Este desorden no es una mera cuestión de estilo, sino un reflejo de un problema estructural: las reformas constitucionales no han estado guiadas por un consenso nacional sólido, sino que, en su mayoría, han sido el resultado de la imposición de visiones políticas de corto plazo, muchas veces carentes de un análisis profundo sobre sus implicaciones para el futuro del país. La constitución mexicana se ha convertido en un documento lleno de contradicciones internas, en el que se entremezclan preceptos que regulan derechos humanos con funciones específicas de organismos autónomos o disposiciones sobre políticas públicas concretas. Esta falta de coherencia genera inseguridad jurídica, y además abre la puerta a interpretaciones arbitrarias y a abusos de poder.
El panorama internacional ofrece algunos ejemplos que invitan a la reflexión. Países como Bolivia y Ecuador, en contextos sociales y políticos diferentes, decidieron implementar nuevas constituciones a través de asambleas constituyentes, que resultaron en textos más adaptados a sus realidades contemporáneas y en cierto grado de consenso social. A pesar de que en México no se ha discutido ampliamente la posibilidad de una nueva constitución con mecanismos de participación popular, como el referéndum, el caso de Chile muestra los retos de construir consensos y refleja la importancia de un proceso consultivo amplio y participativo.

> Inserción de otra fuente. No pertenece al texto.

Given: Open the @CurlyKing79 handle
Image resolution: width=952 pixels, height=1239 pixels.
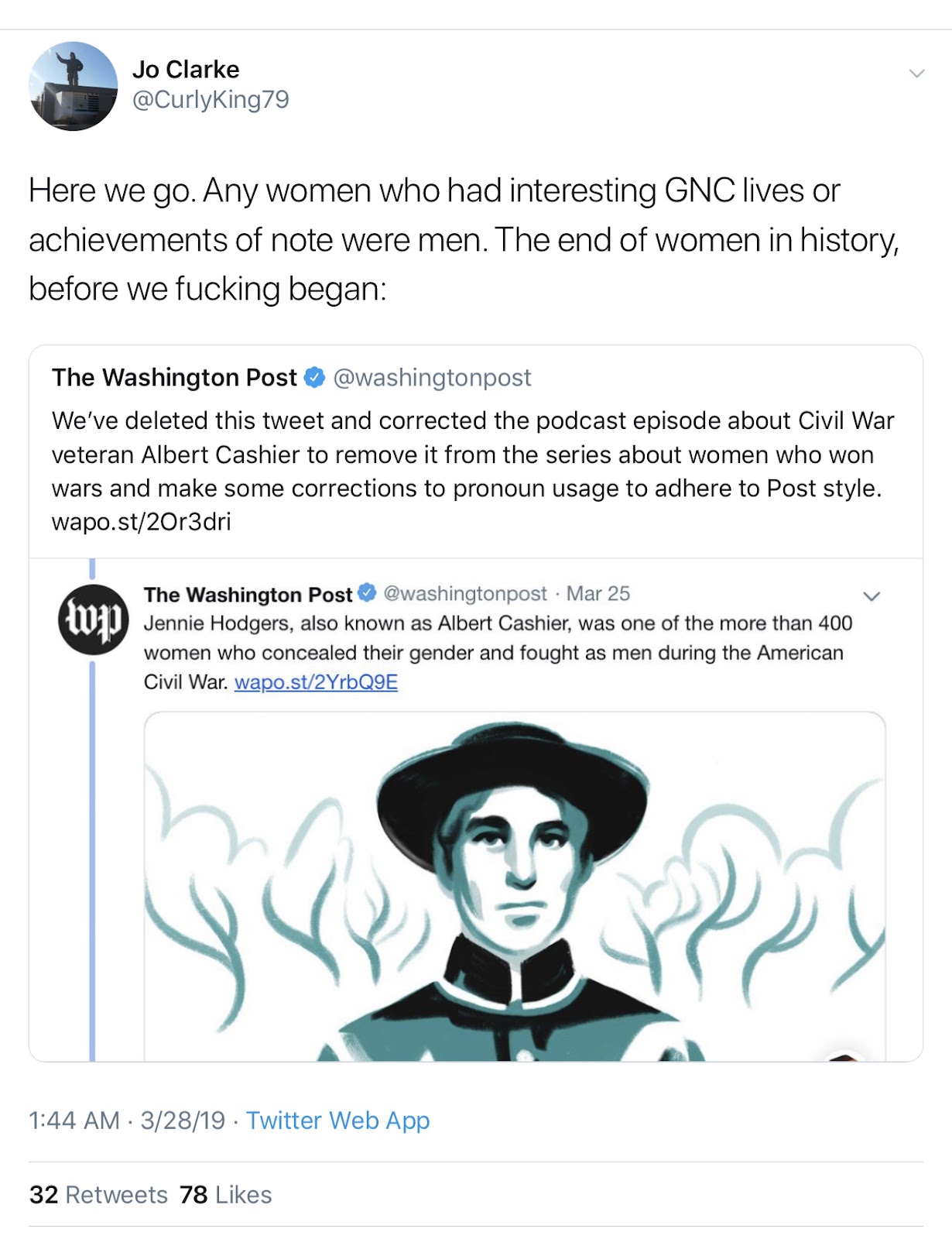Looking at the screenshot, I should click(211, 100).

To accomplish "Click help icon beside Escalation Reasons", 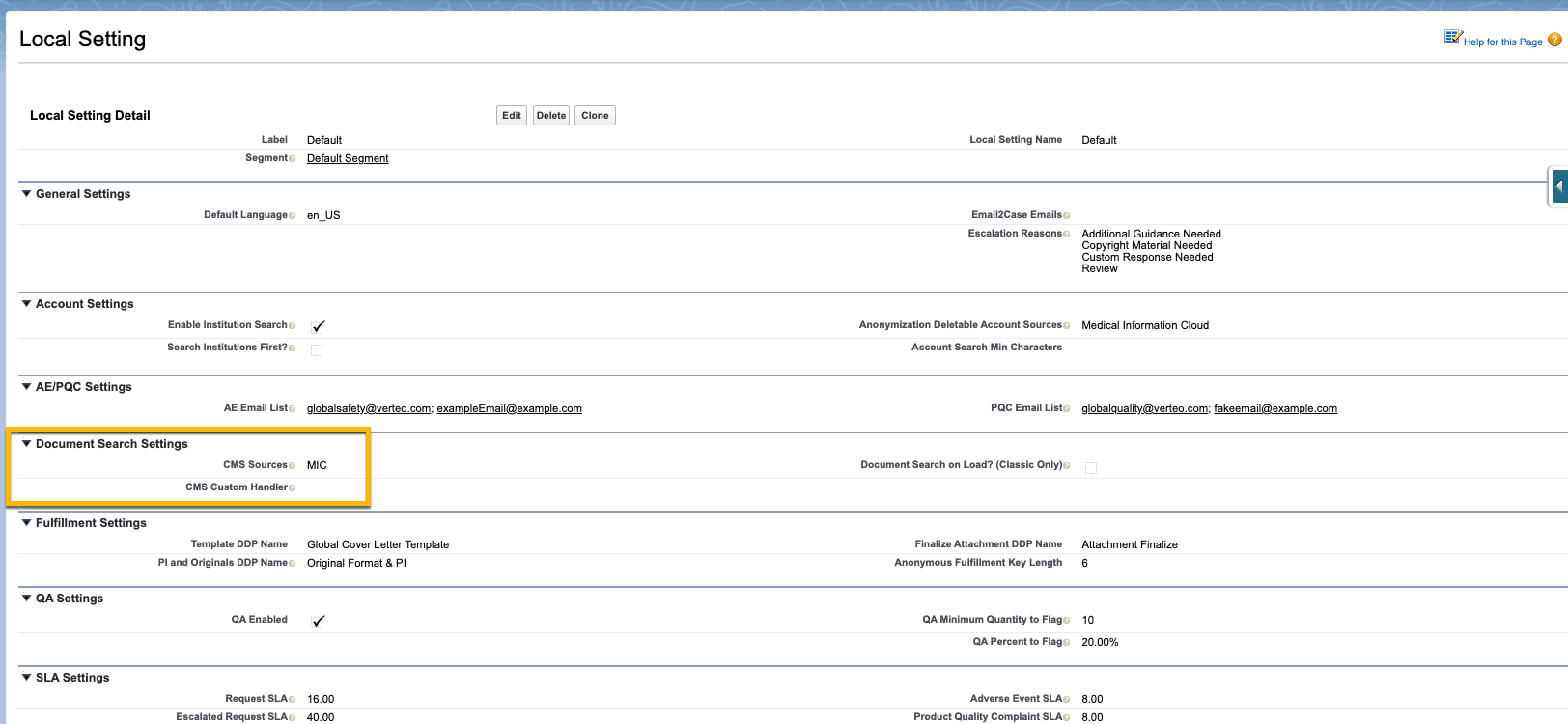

En los próximos meses, es previsible que surjan aún más reformas constitucionales. Cada nueva modificación plantea la pregunta fundamental: ¿Hasta qué punto una Constitución desorganizada y desarticulada en sus disposiciones sigue siendo un reflejo fiel del pacto social y del proyecto de nación? ¿Es hora de considerar una nueva Constitución, pensada no desde los intereses de una administración, sino desde un consenso nacional que atienda los desafíos del México contemporáneo?
Estas interrogantes invitan a un debate profundo y estructural. Más que una cuestión de conveniencia política, se trata de reflexionar sobre la identidad nacional y el modelo de país que queremos construir. Si aspiramos a una Constitución que verdaderamente represente los valores de justicia, equidad y transparencia que la ciudadanía exige, tal vez el momento ha llegado para reimaginar nuestro texto constitucional desde sus cimientos, y no solo seguir añadiendo remiendos a una estructura cada vez más frágil y fragmentada. Tal vez sea el momento de devolverle a la Constitución su papel original como un pacto de todos los mexicanos, construido sobre principios claros y sostenido por la voluntad de un México moderno que mira al futuro.